* _Task to carry out_
Search the material below for the word "agent". Copy every line that has it.

•••

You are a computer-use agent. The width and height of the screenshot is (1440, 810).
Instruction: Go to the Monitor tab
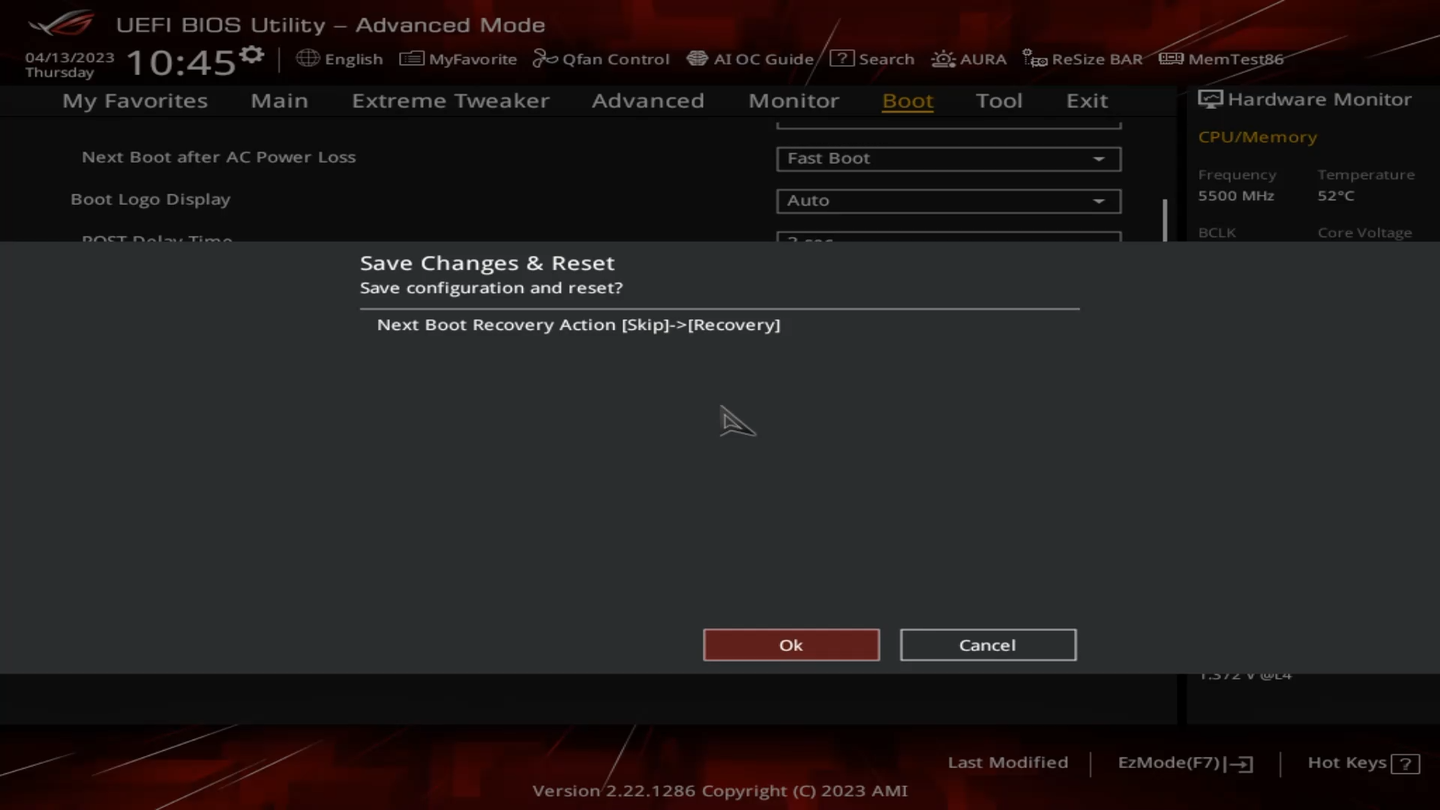[793, 101]
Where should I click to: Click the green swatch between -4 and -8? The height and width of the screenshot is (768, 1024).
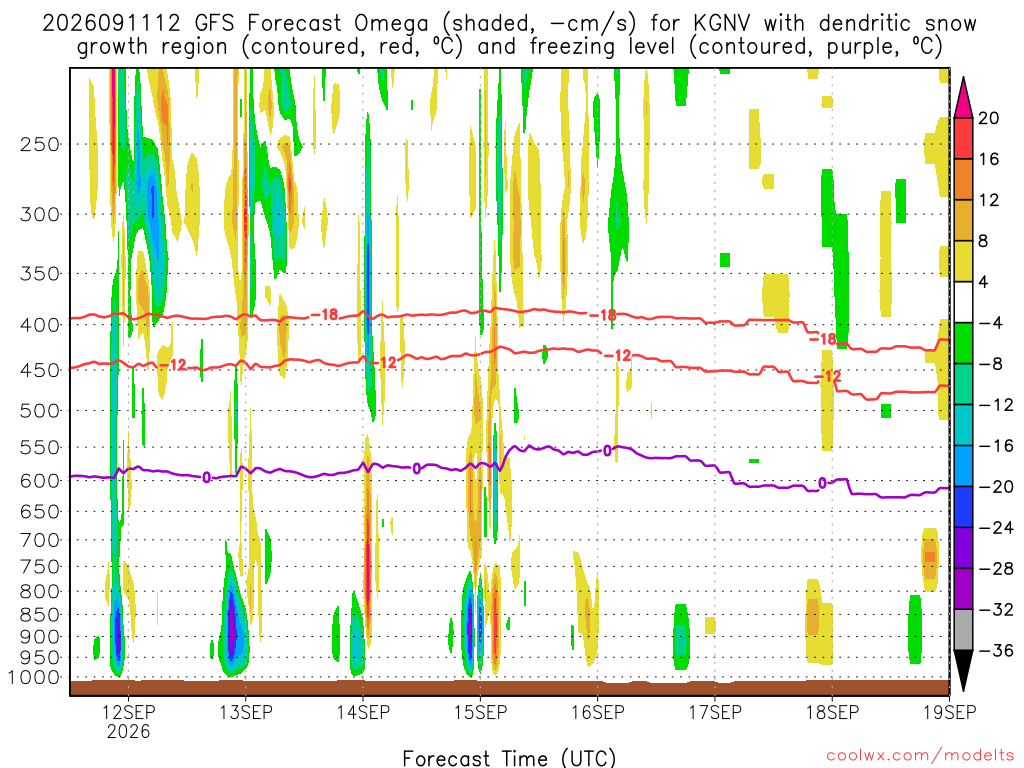tap(963, 343)
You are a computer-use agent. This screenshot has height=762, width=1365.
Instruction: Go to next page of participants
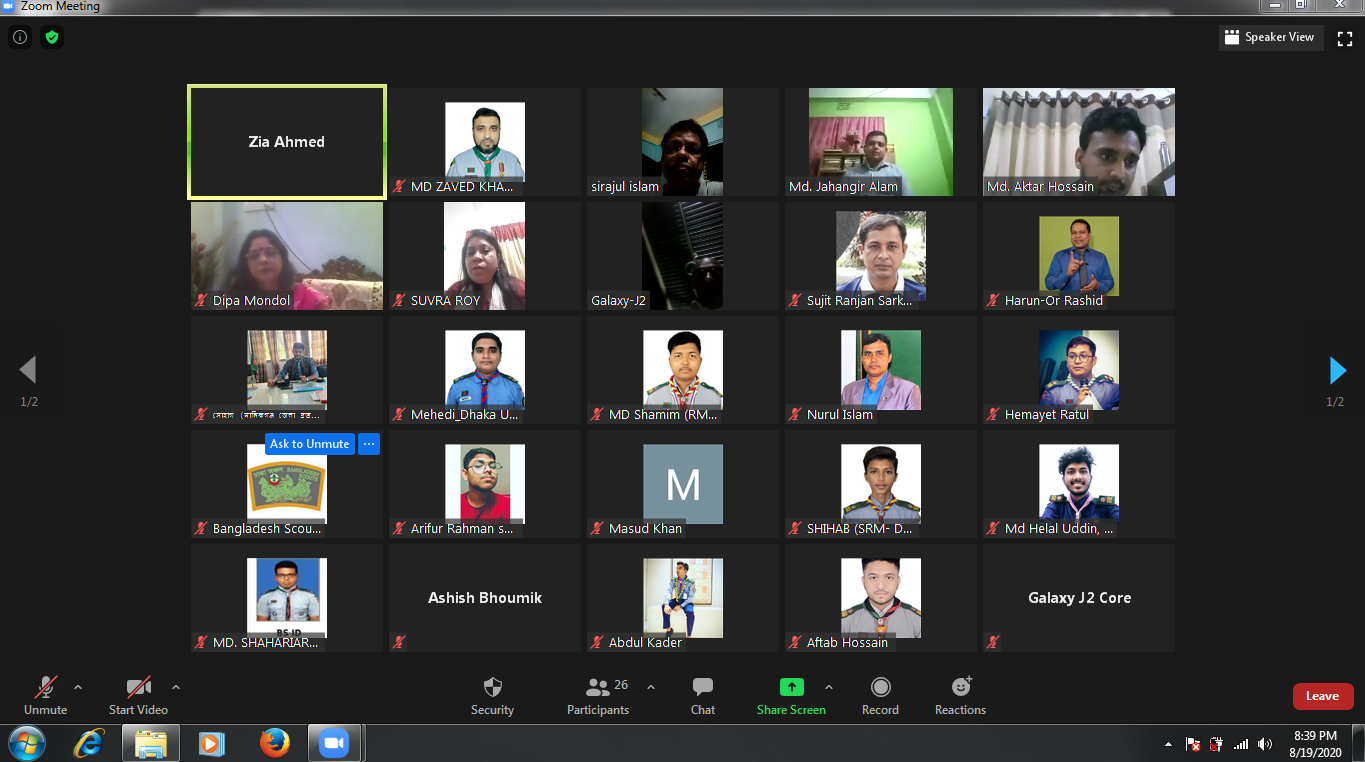pos(1337,371)
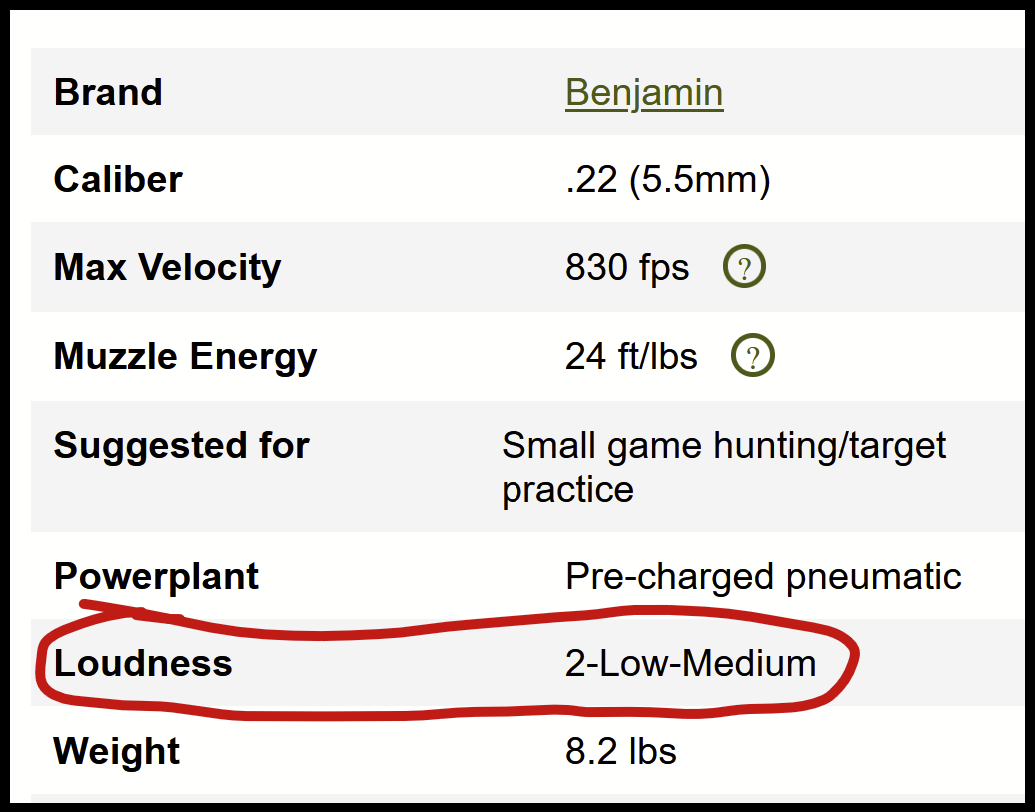The image size is (1035, 812).
Task: Click the 830 fps value
Action: (627, 267)
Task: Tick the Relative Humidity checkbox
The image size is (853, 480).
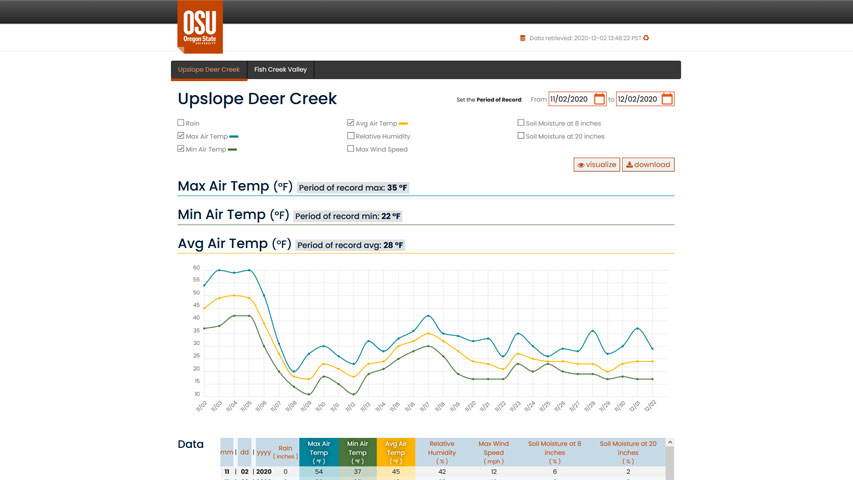Action: 351,136
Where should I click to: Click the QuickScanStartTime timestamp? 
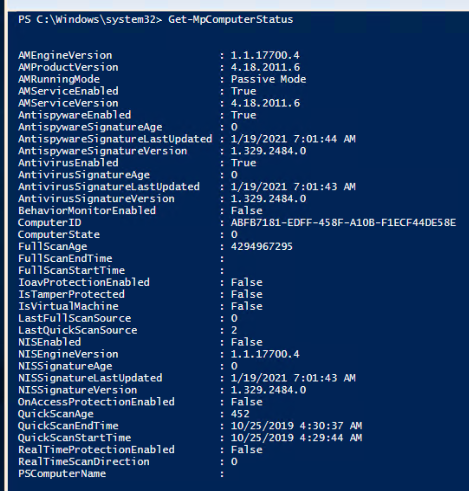point(296,438)
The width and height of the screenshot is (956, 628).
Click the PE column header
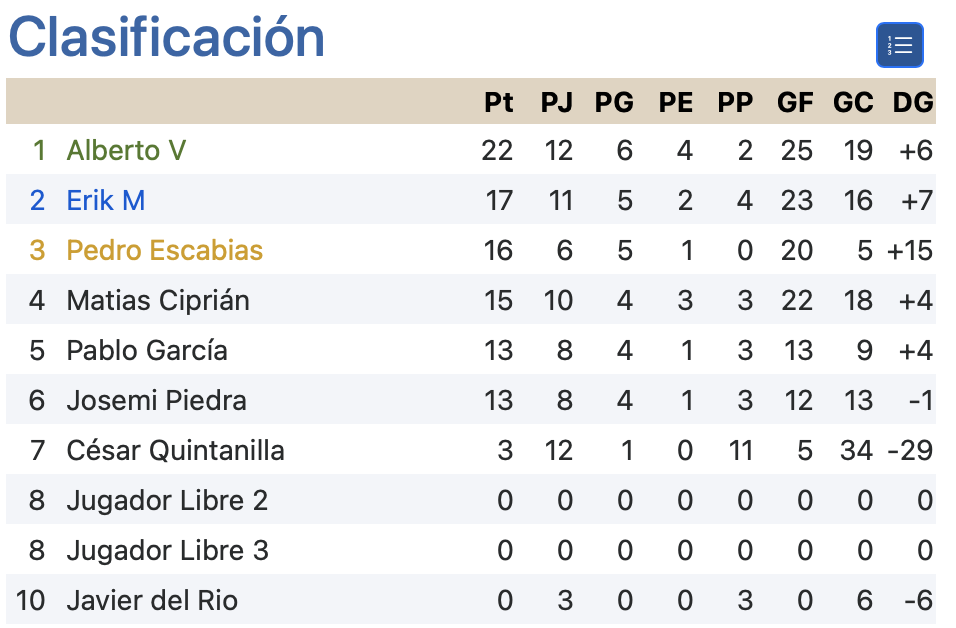pos(676,102)
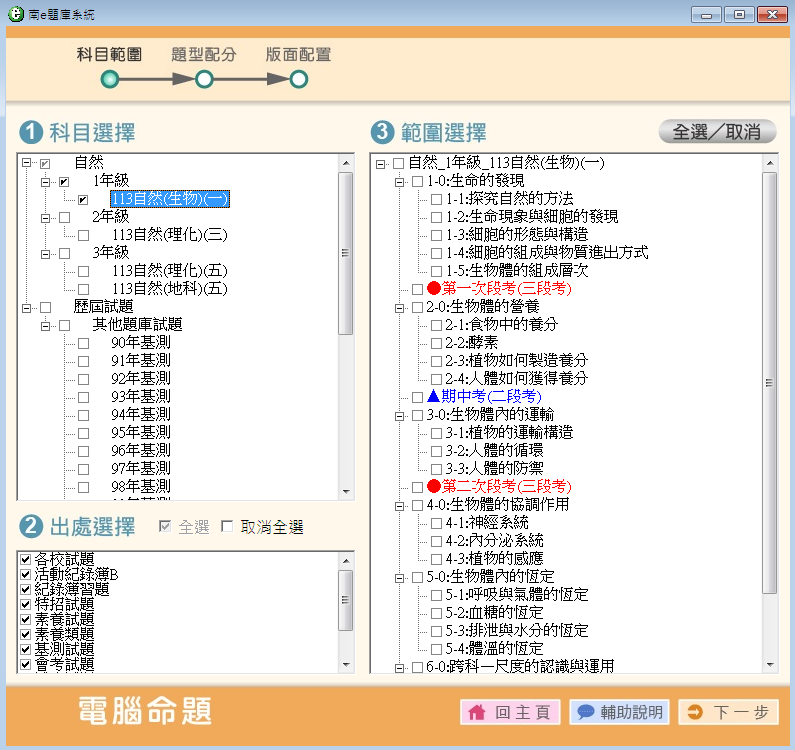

•••

* _Answer to the exercise_
You are a computer-use agent. The width and height of the screenshot is (1440, 810).
You are a computer-use agent. This screenshot has height=762, width=1365.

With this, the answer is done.